GAN Architecture Overview¶
Noise (z) → Generator → Fake Image
↓
Discriminator ← Real Image
Component | Purpose |
---|---|
Generator | Converts random noise into images |
Discriminator | Judges real vs fake images |
Training | Minimax game until equilibrium |
Dataset: MNIST for Simplicity¶
We’ll use the MNIST dataset of handwritten digits for training a simple GAN.
(x_train, _), _ = tf.keras.datasets.mnist.load_data()
x_train = x_train.reshape(-1, 28, 28, 1).astype('float32')
x_train = (x_train - 127.5) / 127.5 # Normalize to [-1, 1]
Build the Generator¶
from tensorflow.keras import layers
def build_generator():
model = tf.keras.Sequential([
layers.Dense(7*7*256, use_bias=False, input_shape=(100,)),
layers.BatchNormalization(),
layers.LeakyReLU(),
layers.Reshape((7, 7, 256)),
layers.Conv2DTranspose(128, (5,5), strides=(1,1), padding='same', use_bias=False),
layers.BatchNormalization(),
layers.LeakyReLU(),
layers.Conv2DTranspose(64, (5,5), strides=(2,2), padding='same', use_bias=False),
layers.BatchNormalization(),
layers.LeakyReLU(),
layers.Conv2DTranspose(1, (5,5), strides=(2,2), padding='same', use_bias=False, activation='tanh')
])
return model
Build the Discriminator¶
def build_discriminator():
model = tf.keras.Sequential([
layers.Conv2D(64, (5,5), strides=(2,2), padding='same', input_shape=[28,28,1]),
layers.LeakyReLU(),
layers.Dropout(0.3),
layers.Conv2D(128, (5,5), strides=(2,2), padding='same'),
layers.LeakyReLU(),
layers.Dropout(0.3),
layers.Flatten(),
layers.Dense(1)
])
return model
Training the GAN¶
cross_entropy = tf.keras.losses.BinaryCrossentropy(from_logits=True)
# Loss for discriminator
def discriminator_loss(real_output, fake_output):
real_loss = cross_entropy(tf.ones_like(real_output), real_output)
fake_loss = cross_entropy(tf.zeros_like(fake_output), fake_output)
return real_loss + fake_loss
# Loss for generator
def generator_loss(fake_output):
return cross_entropy(tf.ones_like(fake_output), fake_output)
Optimizers¶
generator = build_generator()
discriminator = build_discriminator()
generator_optimizer = tf.keras.optimizers.Adam(1e-4)
discriminator_optimizer = tf.keras.optimizers.Adam(1e-4)
Training Loop¶
import time
@tf.function
def train_step(images):
noise = tf.random.normal([BATCH_SIZE, 100])
with tf.GradientTape() as gen_tape, tf.GradientTape() as disc_tape:
generated = generator(noise, training=True)
real_output = discriminator(images, training=True)
fake_output = discriminator(generated, training=True)
gen_loss = generator_loss(fake_output)
disc_loss = discriminator_loss(real_output, fake_output)
gradients_of_gen = gen_tape.gradient(gen_loss, generator.trainable_variables)
gradients_of_disc = disc_tape.gradient(disc_loss, discriminator.trainable_variables)
generator_optimizer.apply_gradients(zip(gradients_of_gen, generator.trainable_variables))
discriminator_optimizer.apply_gradients(zip(gradients_of_disc, discriminator.trainable_variables))
Visualizing Generated Images¶
import matplotlib.pyplot as plt
def generate_and_plot_images(model, epoch, test_input):
predictions = model(test_input, training=False)
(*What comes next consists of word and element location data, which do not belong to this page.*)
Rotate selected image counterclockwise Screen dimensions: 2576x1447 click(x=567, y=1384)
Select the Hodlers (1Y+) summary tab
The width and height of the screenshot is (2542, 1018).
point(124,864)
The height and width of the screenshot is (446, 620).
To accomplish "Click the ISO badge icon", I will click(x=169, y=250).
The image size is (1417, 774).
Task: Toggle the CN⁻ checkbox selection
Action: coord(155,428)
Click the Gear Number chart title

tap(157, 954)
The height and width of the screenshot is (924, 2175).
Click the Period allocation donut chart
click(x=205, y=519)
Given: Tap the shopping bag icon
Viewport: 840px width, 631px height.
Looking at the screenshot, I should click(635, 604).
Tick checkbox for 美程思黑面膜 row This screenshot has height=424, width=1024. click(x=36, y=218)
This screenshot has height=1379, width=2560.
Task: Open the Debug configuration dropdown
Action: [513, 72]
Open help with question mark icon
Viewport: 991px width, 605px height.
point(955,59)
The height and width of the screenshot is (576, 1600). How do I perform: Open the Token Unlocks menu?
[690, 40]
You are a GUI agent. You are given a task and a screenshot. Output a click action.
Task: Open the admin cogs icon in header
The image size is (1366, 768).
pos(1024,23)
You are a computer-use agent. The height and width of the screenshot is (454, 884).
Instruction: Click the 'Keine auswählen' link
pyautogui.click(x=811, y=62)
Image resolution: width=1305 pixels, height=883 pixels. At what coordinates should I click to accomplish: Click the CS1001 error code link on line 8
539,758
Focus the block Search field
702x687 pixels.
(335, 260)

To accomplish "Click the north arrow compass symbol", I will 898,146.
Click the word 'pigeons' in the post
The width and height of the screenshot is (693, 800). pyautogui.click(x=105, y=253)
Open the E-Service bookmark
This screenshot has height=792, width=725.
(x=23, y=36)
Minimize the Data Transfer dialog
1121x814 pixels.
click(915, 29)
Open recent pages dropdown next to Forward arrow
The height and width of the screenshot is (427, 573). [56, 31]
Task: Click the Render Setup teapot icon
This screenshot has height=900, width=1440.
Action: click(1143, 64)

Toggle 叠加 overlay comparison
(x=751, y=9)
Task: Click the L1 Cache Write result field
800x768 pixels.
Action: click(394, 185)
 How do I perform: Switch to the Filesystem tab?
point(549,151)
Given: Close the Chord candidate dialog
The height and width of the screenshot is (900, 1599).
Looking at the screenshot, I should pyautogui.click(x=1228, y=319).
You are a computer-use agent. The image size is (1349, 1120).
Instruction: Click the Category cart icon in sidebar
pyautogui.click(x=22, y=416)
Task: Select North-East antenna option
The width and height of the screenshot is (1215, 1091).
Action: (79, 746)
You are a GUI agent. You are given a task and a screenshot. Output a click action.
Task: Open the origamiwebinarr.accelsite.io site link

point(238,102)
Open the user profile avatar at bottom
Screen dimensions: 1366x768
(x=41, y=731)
fig = plt.figure(figsize=(4,4))
for i in range(predictions.shape[0]):
plt.subplot(4, 4, i+1)
plt.imshow(predictions[i, :, :, 0] * 127.5 + 127.5, cmap='gray')
plt.axis('off')
plt.show()
Try It Live¶
🔗 Colab: MNIST GAN from Scratch
(Will be added soon, to my companion repo for users to play with and train their own generators!)
Summary¶
In this chapter, you learned how GANs:
- Work through adversarial training of Generator and Discriminator
- Can generate realistic images from noise
- Are implemented step-by-step using TensorFlow
GANs are a bridge between art and intelligence—used in face generation, style transfer, image-to-image translation, super-resolution, and more.